Standards & Framework Alignment
This section maps relevant standards and security frameworks to the operational risks and controls described in this guidance.
OWASP Non-Human Identity Top 10 address the attack and risk surface, while NIST CSF 2.0 and NIST Zero Trust (SP 800-207) set the governance and control requirements practitioners need to meet.
| Framework | Control / Reference | Relevance |
|---|---|---|
| NIST CSF 2.0 | GV.OV-01 | Supports measuring governance outcomes and operational oversight. |
| NIST Zero Trust (SP 800-207) | ID.AM-1 | Asset and identity visibility depends on measurable control coverage. |
| OWASP Non-Human Identity Top 10 | NHI-03 | Credential lifecycle metrics fit rotation and offboarding governance. |
Map identity metrics to governance outcomes and review them against control decisions, not just reporting cadences.

=-=-=-=-=

Tasks and exercises »
- A) In the framework alignment section, which control reference is listed for the OWASP Non-Human Identity Top 10?
- B) Please continue the framework alignment section, picking up after its final sentence.

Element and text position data
=-=-=-=-=

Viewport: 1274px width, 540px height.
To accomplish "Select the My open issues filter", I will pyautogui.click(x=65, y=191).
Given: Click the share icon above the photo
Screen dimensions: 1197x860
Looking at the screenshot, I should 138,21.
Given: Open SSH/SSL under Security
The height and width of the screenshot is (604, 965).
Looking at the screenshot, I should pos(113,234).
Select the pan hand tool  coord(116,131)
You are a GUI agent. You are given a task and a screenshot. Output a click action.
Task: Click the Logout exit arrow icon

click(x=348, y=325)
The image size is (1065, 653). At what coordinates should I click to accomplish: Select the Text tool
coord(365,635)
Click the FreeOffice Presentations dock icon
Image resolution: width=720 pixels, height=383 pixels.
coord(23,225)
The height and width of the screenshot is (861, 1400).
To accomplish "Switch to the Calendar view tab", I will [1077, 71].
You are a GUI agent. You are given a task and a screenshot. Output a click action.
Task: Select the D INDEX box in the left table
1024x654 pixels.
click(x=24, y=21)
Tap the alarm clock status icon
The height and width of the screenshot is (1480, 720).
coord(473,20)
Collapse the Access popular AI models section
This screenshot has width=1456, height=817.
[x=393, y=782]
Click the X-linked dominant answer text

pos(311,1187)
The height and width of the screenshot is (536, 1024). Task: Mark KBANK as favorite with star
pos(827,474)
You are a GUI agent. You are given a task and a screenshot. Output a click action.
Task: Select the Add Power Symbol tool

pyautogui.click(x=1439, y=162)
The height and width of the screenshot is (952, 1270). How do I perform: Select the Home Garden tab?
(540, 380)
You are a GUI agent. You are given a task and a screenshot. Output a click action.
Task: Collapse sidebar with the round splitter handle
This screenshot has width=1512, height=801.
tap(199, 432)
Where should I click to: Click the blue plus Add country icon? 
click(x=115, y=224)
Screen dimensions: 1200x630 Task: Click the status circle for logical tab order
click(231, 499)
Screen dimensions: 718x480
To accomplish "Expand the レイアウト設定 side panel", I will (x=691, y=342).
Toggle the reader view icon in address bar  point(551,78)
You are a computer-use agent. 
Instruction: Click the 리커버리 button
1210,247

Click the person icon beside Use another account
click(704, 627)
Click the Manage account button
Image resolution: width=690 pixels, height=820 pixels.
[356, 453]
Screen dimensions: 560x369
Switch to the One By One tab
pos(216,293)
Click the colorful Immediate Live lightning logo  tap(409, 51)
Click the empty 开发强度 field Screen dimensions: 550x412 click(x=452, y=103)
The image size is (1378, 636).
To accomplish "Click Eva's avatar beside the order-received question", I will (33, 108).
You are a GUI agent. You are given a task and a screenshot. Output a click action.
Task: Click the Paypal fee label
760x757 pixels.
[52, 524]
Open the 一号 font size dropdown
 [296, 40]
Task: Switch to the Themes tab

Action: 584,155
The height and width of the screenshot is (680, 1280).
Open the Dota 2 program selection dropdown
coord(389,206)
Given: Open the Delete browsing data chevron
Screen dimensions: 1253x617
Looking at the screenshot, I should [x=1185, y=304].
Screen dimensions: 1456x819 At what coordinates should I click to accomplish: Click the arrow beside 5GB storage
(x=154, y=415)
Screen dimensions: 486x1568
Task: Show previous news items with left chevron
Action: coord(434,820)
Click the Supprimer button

=-=-=-=-=

Task-by-task results »
- A) NHI-03

- B)
Key terms
- Objective and key result: An objective and key result framework links a directional goal to measurable results that show whether progress is happening. In identity programmes, it is most useful for change efforts such as reducing privilege sprawl or improving access review quality, because it is built to drive movement rather than simply report status.
- Key performance indicator: A key performance indicator is a metric used to monitor whether a process, control, or team is performing against a defined expectation. In identity governance, KPIs are most useful for steady-state assurance, such as review completion, rotation compliance, or access drift, because they measure whether the control is holding.
- Leading indicator: A leading indicator is a measure that helps predict or influence a future outcome before the final result is visible. For identity teams, it can show whether a control is getting weaker or stronger early enough to prompt action, which makes it useful for prevention rather than post-incident reporting.
- Lagging indicator: A lagging indicator records what has already happened, so it is best for understanding results after the fact. In identity management, examples include completed reviews, detected leaks, or turnover-like outcomes, which are useful for trend analysis but cannot by themselves stop access risk from growing.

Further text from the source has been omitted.